(DATASET RECORDS)

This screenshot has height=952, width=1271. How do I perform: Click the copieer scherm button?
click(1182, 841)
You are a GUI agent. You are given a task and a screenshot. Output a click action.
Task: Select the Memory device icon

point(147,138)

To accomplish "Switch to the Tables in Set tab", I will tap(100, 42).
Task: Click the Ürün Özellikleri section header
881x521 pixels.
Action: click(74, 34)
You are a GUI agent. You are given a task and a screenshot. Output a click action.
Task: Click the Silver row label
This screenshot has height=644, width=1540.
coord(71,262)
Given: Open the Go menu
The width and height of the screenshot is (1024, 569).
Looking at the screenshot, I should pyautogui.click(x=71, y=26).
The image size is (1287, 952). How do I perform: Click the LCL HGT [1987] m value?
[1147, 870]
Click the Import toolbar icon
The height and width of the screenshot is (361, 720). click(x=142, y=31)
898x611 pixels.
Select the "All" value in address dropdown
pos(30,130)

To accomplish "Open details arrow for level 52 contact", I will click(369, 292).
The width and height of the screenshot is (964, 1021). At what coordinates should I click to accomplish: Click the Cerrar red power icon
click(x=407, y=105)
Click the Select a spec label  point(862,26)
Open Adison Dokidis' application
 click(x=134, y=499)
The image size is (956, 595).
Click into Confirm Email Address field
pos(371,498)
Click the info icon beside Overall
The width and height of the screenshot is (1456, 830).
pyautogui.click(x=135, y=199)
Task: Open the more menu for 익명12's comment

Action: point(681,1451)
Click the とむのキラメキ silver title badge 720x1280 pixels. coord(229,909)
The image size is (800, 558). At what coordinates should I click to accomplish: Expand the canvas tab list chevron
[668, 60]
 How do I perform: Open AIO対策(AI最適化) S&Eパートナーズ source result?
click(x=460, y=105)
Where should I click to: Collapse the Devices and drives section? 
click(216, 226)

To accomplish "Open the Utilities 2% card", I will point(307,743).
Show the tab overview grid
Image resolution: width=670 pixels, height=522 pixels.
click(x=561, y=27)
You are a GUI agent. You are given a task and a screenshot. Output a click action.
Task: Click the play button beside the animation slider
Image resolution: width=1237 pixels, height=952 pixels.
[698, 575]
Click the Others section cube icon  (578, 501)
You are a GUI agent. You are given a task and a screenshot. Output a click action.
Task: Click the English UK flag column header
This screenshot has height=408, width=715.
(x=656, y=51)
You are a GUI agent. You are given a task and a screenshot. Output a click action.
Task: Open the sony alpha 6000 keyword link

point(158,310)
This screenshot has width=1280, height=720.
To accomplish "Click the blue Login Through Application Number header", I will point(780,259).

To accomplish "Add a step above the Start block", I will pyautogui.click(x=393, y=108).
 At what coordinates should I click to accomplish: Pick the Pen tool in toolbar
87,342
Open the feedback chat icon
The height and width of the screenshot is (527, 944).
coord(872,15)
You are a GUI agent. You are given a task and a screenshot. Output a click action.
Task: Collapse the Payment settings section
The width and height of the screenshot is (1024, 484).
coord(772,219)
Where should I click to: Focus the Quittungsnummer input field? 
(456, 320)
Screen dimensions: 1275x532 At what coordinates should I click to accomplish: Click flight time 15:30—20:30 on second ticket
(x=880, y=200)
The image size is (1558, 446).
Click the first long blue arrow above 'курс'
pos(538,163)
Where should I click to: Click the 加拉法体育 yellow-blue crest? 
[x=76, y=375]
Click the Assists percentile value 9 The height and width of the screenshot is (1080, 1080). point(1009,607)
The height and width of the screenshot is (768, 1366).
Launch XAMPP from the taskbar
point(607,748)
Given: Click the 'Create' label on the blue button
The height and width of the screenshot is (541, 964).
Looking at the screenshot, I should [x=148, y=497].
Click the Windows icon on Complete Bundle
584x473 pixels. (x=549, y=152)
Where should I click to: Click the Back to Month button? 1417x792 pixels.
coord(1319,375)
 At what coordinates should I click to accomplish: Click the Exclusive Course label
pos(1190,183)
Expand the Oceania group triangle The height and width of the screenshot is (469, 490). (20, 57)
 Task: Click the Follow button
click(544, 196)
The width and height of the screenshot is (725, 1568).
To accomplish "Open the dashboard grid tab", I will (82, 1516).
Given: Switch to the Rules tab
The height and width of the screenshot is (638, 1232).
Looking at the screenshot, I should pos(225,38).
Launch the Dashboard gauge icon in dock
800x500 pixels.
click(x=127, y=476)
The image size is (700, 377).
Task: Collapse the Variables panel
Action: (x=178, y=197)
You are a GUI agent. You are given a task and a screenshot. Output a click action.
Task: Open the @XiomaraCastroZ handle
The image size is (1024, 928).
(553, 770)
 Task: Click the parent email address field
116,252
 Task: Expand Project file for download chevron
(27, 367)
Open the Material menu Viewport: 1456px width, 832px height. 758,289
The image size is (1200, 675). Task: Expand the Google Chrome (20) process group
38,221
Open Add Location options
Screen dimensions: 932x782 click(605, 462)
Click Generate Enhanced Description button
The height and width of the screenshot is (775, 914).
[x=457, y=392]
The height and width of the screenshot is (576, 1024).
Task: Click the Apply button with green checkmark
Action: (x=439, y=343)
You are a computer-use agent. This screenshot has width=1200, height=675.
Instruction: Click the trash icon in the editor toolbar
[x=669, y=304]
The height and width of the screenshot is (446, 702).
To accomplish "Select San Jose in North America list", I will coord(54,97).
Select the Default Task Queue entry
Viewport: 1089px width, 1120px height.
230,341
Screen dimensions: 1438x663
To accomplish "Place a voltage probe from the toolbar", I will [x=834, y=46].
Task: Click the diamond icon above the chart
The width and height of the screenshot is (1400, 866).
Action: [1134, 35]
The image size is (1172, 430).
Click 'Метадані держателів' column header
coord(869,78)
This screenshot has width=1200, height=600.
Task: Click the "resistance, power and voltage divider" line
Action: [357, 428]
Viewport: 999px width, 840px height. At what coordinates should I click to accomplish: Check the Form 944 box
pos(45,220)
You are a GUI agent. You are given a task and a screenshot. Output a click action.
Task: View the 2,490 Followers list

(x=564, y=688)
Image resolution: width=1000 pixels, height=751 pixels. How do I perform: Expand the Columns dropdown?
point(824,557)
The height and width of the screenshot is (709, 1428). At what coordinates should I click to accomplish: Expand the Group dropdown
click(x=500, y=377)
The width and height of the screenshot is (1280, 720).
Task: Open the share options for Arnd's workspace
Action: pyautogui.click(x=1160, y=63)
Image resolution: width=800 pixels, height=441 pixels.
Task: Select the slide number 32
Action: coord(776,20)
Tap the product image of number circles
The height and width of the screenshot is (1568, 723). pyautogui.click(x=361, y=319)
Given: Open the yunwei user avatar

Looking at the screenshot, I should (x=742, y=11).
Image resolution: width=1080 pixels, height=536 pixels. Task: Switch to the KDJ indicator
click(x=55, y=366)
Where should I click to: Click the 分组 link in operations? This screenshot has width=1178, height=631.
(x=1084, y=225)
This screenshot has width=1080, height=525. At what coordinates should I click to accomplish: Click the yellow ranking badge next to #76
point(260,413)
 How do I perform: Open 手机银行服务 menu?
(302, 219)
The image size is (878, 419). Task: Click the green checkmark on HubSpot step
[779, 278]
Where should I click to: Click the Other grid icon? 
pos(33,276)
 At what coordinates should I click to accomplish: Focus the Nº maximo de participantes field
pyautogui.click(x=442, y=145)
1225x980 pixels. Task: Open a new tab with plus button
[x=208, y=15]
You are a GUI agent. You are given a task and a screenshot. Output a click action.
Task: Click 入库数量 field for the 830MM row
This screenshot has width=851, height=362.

(End DATASET RECORDS)

• **GOAL OF THE EXERCISE**
Reproduce word for word the material above, beginning with the line that contains "Given: Open the Go menu" and ending with the line that contains "The image size is (956, 595).".

• **OUTPUT BELOW**
Given: Open the Go menu
The width and height of the screenshot is (1024, 569).
Looking at the screenshot, I should pyautogui.click(x=71, y=26).
The image size is (1287, 952). How do I perform: Click the LCL HGT [1987] m value?
[1147, 870]
Click the Import toolbar icon
The height and width of the screenshot is (361, 720). click(x=142, y=31)
898x611 pixels.
Select the "All" value in address dropdown
pos(30,130)

To accomplish "Open details arrow for level 52 contact", I will click(369, 292).
The width and height of the screenshot is (964, 1021). At what coordinates should I click to accomplish: Click the Cerrar red power icon
click(x=407, y=105)
Click the Select a spec label  point(862,26)
Open Adison Dokidis' application
 click(x=134, y=499)
The image size is (956, 595).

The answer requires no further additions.